Orpaillage clandestin au Cameroun : comprendre un fléau qui vient de coûter au moins 107 vies

Le 18 août 2026, la galerie d'une mine d'or artisanale s'effondrait à Zamboye, près de Garoua-Boulaï. Trois jours plus tard, le bilan provisoire atteignait 107 morts. Ce dossier explique ce qu'est l'orpaillage clandestin, pourquoi il prospère, ce qu'il détruit et comment on peut le combattre — chiffres et textes à l'appui.

107 morts
à Zamboye le 18 août 2026
(bilan provisoire)
82 → 4 600 ha
sites miniers à Batouri, Ketté
et Kenzou, de 2010 à 2024
≈ 200
sociétés illégales listées
par le MINMIDT en mai 2026
+ de 95 %
d'entreprises étrangères
parmi elles
3 pays
Cameroun, RCA et Tchad :
la main-d'œuvre de Zamboye

1. Définition : orpaillage, et orpaillage clandestin

L'orpaillage est l'extraction de l'or par des méthodes essentiellement manuelles : on creuse des puits et des galeries, on remonte le minerai, on le lave à la batée, au sluice ou dans un cours d'eau pour en séparer les paillettes. C'est la forme la plus ancienne et la plus accessible de l'activité minière : peu de capital, aucune qualification exigée, un revenu possible dès le premier jour.

L'orpaillage légal
Il s'exerce sous titre : carte d'artisan minier ou autorisation d'exploitation artisanale, dans un périmètre attribué, avec des obligations — sécurité des travailleurs, réhabilitation des excavations, déclaration de la production et vente dans le circuit officiel de collecte, paiement des taxes et redevances minières. Le détail du régime et des taxes est dans notre guide orpailler légalement : la carte, le périmètre, les taxes.
L'orpaillage clandestin
Tout ce qui se fait en dehors de ce cadre : sans titre ni autorisation, hors périmètre, sans mesures de sécurité, sans refermer les trous, avec de la main-d'œuvre non déclarée — parfois des enfants — et une production écoulée hors des circuits officiels. S'y ajoute une forme plus lourde : des unités semi-mécanisées (pelles, excavatrices, laveries) opérant sans autorisation ou sur des permis sous-traités.
Le point à retenir pour un exposé : ce n'est pas la technique qui rend l'orpaillage clandestin — un creuseur à la pioche peut être parfaitement en règle, une entreprise équipée d'excavatrices peut être totalement hors la loi. Le critère est juridique : l'existence d'un titre valide et le respect des obligations qui l'accompagnent.

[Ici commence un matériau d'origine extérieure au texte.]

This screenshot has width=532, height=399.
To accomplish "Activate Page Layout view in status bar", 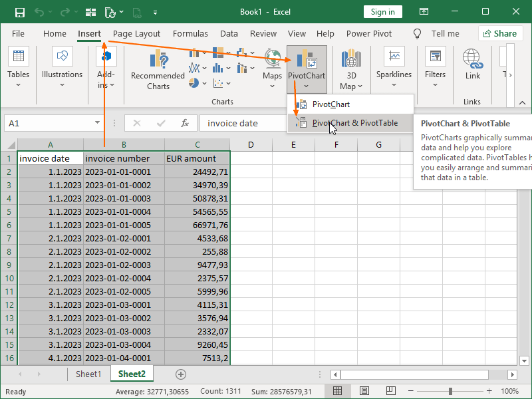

2. Les causes : pourquoi le phénomène prospère

1
La pauvreté et le manque d'alternatives. Dans les zones aurifères de l'Est et de l'Adamaoua, l'or est souvent la seule activité qui paie le jour même, sans diplôme ni capital. Le site de Zamboye attirait ainsi des travailleurs venus du Cameroun, de la RCA et du Tchad — signe d'un bassin de misère qui déborde les frontières.
2
La flambée du cours de l'or. Quand le métal atteint des sommets sur les marchés mondiaux, des gisements autrefois trop pauvres deviennent rentables : la ruée s'accélère, de nouveaux sites s'ouvrent, et l'appât du gain fait accepter des risques mortels.
3
La faiblesse du contrôle. Les sites sont vastes, isolés, mouvants. À Zamboye, l'exploitation s'étend « sur plusieurs hectares de part et d'autre du cours d'eau Kadéi ». Surveiller de tels espaces suppose des moyens humains et logistiques qui font défaut.
4
L'opacité autour des permis et de la semi-mécanisation. Le 13 mai 2026, le ministère des Mines a publié une liste d'environ 200 sociétés exploitant illégalement l'or dans l'Adamaoua et l'Est, dont plus de 95 % d'entreprises étrangères — voir notre dossier 200 opérateurs illégaux dans l'or. Quand des unités mécanisées travaillent sans titre ou sur des permis sous-traités, le désordre devient industriel.
5
Des débouchés faciles hors circuit. L'or est compact, anonyme et facile à transporter. L'enquête ordonnée début 2026 par la présidence est née d'un constat simple : un écart entre les exportations d'or déclarées par le Cameroun et les volumes enregistrés par les pays importateurs, les Émirats arabes unis en particulier. Tant qu'un acheteur paie comptant sans poser de question, la production clandestine trouve preneur.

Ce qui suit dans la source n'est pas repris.